Hawaii lawmakers considering police reforms

A proposed bill that could further police reform efforts in Hawaii cleared two committees despite mixed feelings from some of the state's law enforcement organizations.

Senate Bill 151 would require police departments and law enforcement agencies across Hawaii to develop policies, procedures and training that outline proper de-escalation and crisis intervention tactics and how to handle reports of excessive force.

The bill, drafted by Sen. Stanley Chang D-Honolulu, would also require departments to create specific guidelines for when police officers should or should not draw their firearms during the line of duty.

Law enforcement officers who witness excessive force being used by another police officer would also be required under the proposed legislation to report the incident to their department head, which would be obligated to investigate the incident and report findings within 15 days to the chief of police.

Kauai Police Department Todd Raybuck said the agency already has policies and procedures in place now to protect not only police officers but the public as well.

"The Kauai Police Department is committed to ensuring that force used by officers in the performance of duties is proper, lawful, and necessary," Raybuck said in his written testimony. "The Department’s use of force policies and practices are also in accordance and compliance with accreditation standards set by the Commission on Accreditation for Law Enforcement Agencies and federal mandates for law enforcement organizations that receive federal grant funding."

Other law enforcement agencies testified against the bill. Robert Cavaco, president of the State of Hawaii Organization of Police Officers, said the bill would perpetuate scrutiny of law enforcement officers and departments already struggling with hiring shortages.

"Standards on the use of force have already been established over the many years by each respective county in conjunction with their human resources departments," Cavaco said in written testimony. "Thus, the substance of SB 151 SD1 is already in place within the county’s departments, which need not be disturbed or interfered with by the legislature."

Manuel Hernandez, captain of the Honolulu Police Department's training division, said he supported the bill's sections concerning policies and procedures. But the 15-day timeframe to complete investigations was insufficient in certain situations.

"Administrative investigations into any use of force incident may be complex, and this timeline is not feasible for a thorough investigation to be completed," Hernandez said.

Hawaii Attorney General Ann Lopez said in a written statement that requiring an officer to report any suspected excessive use of force they see in writing could be burdensome.

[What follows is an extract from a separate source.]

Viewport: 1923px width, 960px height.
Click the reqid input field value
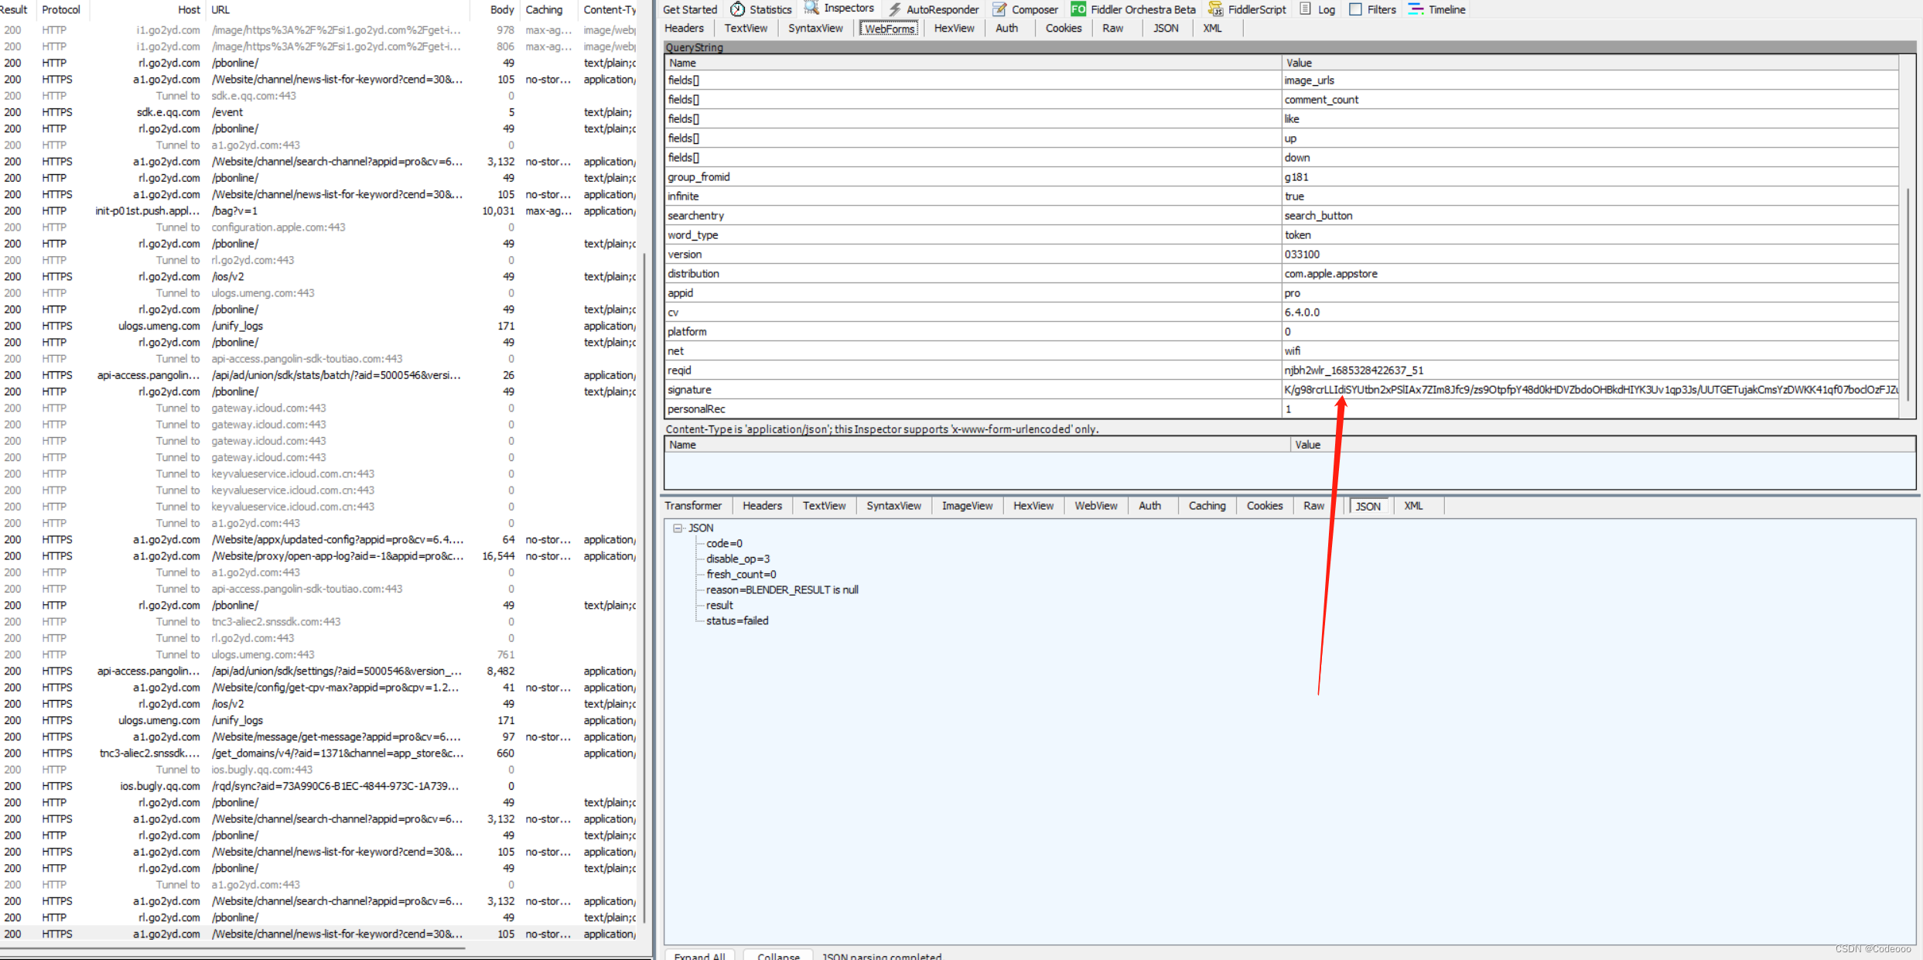coord(1410,371)
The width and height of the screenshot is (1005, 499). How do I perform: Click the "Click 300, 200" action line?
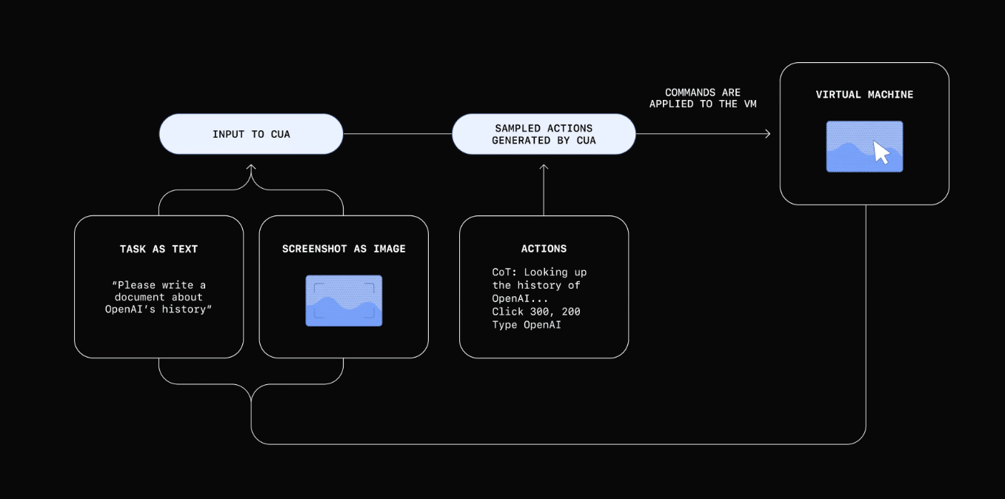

"The Department believes this would generate an exponential amount of unnecessary scrutiny," Lopez said in her letter. "Instead, the proposed requirement should be invoked only in cases where the officer sees "force that the law enforcement officer believes to be beyond that which is necessary, as determined by an objectively reasonable officer under the circumstances, based upon the totality of information actually known to the law enforcement officer."

The bill passed the Judiciary and Public Safety and Intergovernmental and Military Affairs Committee and would next be considered by the full Senate.